Task description | If a line in the records below contains the word "computer", copy it out.

Data for analysis |
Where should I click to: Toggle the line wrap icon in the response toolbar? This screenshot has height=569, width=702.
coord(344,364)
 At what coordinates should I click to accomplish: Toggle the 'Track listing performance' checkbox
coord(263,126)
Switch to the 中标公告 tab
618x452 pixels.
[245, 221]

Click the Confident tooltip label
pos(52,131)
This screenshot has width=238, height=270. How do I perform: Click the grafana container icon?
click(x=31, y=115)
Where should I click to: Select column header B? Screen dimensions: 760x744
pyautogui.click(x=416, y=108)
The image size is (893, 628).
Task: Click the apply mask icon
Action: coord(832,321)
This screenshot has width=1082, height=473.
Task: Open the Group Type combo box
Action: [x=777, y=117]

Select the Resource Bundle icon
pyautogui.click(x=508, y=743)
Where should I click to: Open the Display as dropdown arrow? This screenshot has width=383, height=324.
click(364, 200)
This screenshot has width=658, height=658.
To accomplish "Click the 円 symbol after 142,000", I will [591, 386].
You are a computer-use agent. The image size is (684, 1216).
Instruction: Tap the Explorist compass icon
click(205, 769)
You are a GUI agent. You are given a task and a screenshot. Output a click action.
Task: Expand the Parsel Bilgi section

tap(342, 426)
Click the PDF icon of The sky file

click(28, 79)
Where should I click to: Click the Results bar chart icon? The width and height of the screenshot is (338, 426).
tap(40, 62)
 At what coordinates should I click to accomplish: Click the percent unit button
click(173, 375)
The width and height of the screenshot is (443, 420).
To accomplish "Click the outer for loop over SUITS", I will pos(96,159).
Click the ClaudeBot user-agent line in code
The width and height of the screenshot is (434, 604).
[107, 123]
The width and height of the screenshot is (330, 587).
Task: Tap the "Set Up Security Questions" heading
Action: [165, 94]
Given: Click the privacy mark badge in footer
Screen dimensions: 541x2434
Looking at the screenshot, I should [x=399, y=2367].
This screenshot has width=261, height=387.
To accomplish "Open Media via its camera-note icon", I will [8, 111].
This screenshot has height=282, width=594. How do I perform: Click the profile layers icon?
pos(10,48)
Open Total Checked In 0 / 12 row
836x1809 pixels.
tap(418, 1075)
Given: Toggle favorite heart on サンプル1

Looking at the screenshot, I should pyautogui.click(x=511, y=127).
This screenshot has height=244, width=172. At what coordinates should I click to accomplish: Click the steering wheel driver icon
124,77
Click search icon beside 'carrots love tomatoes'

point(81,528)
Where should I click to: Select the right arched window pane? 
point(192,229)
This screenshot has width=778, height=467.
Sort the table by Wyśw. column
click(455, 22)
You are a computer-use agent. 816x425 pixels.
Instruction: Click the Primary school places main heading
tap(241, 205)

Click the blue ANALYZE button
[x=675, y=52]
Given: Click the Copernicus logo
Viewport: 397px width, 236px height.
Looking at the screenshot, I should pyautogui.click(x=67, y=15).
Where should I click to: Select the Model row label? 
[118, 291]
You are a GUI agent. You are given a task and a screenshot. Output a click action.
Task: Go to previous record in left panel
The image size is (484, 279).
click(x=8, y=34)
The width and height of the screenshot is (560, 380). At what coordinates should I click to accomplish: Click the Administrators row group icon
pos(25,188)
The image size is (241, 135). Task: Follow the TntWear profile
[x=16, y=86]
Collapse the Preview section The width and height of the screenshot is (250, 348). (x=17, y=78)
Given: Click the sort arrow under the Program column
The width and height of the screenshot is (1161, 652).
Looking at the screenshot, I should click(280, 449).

Task response |
You are a computer-use agent. The image size is (684, 1216).
You are a computer-use agent. 816x425 pixels.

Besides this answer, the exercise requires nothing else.